- **Übungsziel**: Setze den Lesetext über die Einrichtung von Basisstation und Satellit im Anschluss an seinen letzten Satz fort.

- **Lesetext**:
Durch einen Schlitz entlang der oberen Kante der Geräte dringt Licht nach aussen, das im Inneren von LEDs erzeugt wird und als Statusanzeige dient. Beim Verbinden eines Rechners mit der Basisstation oder dem Satelliten, sei es nun via Ethernet oder WLAN, öffnet sich das Webinterface automatisch im Browser. Ein sehr einfach gehaltener Assistent führt den Nutzer dann durch die Installation. Zuerst wird die Basisstation eingerichtet, danach der Satellit und am Schluss der Admin-Account. Danach wird dem Nutzer die Option geboten, die Login-Daten für das Netzwerk und den Admin-Account auszudrucken. Auch das Admin-Interface ist schlicht gehalten und übersichtlich. Die wichtigsten Optionen sind schnell ausfindig gemacht und einfach zu verstehen. Selbst die erweiterten Einstellungen sind leicht verständlich dargestellt und beschrieben. Herauszuheben ist zudem die Möglichkeit, neben dem 2,4 und dem 5-Ghz-Netzwerk auch ein Gastnetzwerk zu aktivieren.

- **Gezeigte Daten**:
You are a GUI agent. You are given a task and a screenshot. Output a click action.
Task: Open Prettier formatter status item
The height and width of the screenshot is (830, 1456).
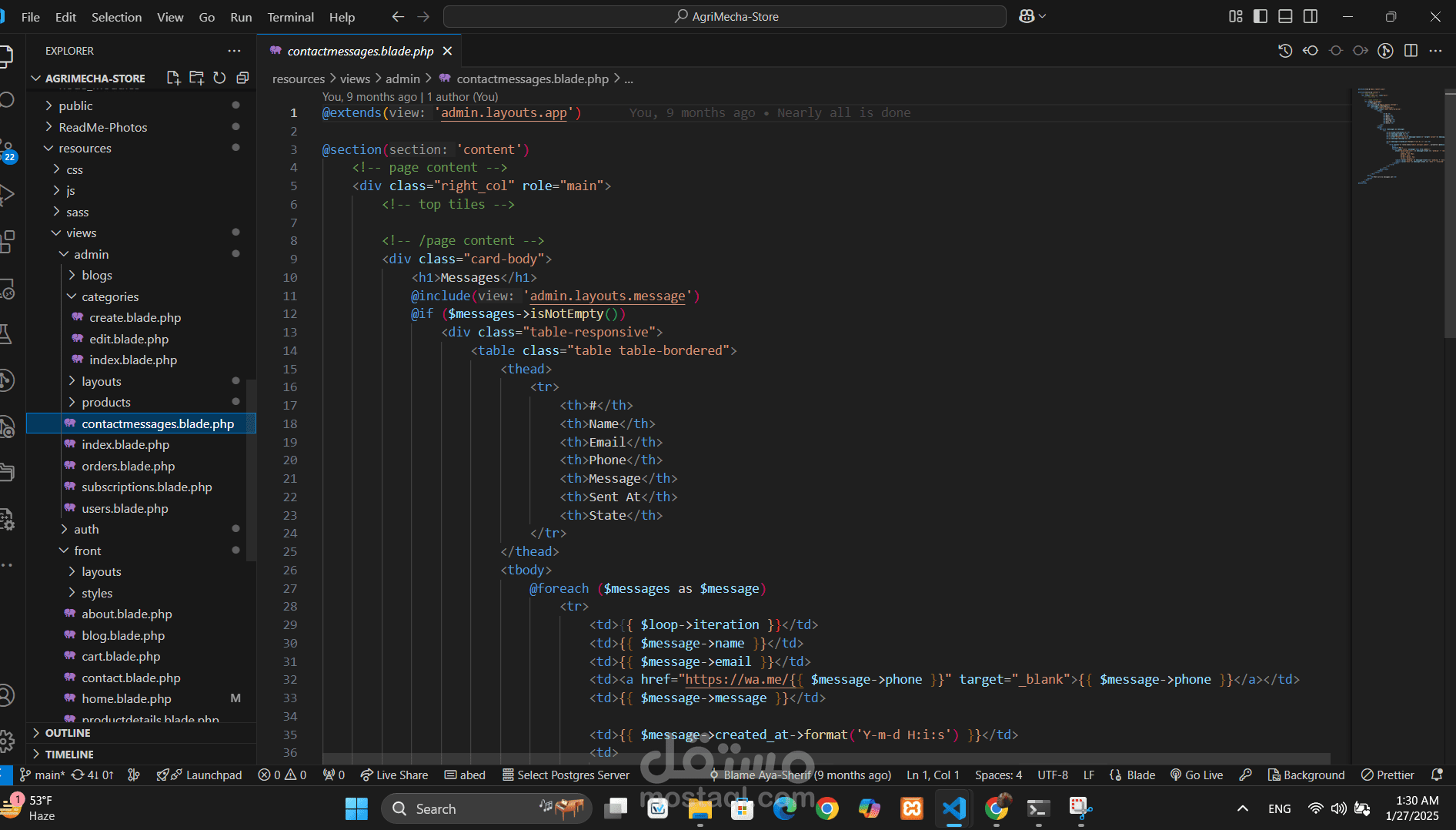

- **Antwort**:
Auch Netgear stellt eine Smartphone-App zur Verfügung. Diese dient hauptsächlich dazu, Informationen zu den Geräten und zum Netzwerk anzuzeigen. Die Startseite zeigt SSID und Passwort an, ausserdem die Anzahl verbundener Satelliten und den Online-Status des Netzwerkes. Der Rest der Menüpunkte dient der Anzeige der angebundenen Clients und Netzwerkgeräte mit Modellbezeichnung, MAC-Adresse und Firmware-Version. Unter anderem besteht auch die Möglichkeit, dem Netzwerk aus der App heraus neue Geräte hinzuzufügen.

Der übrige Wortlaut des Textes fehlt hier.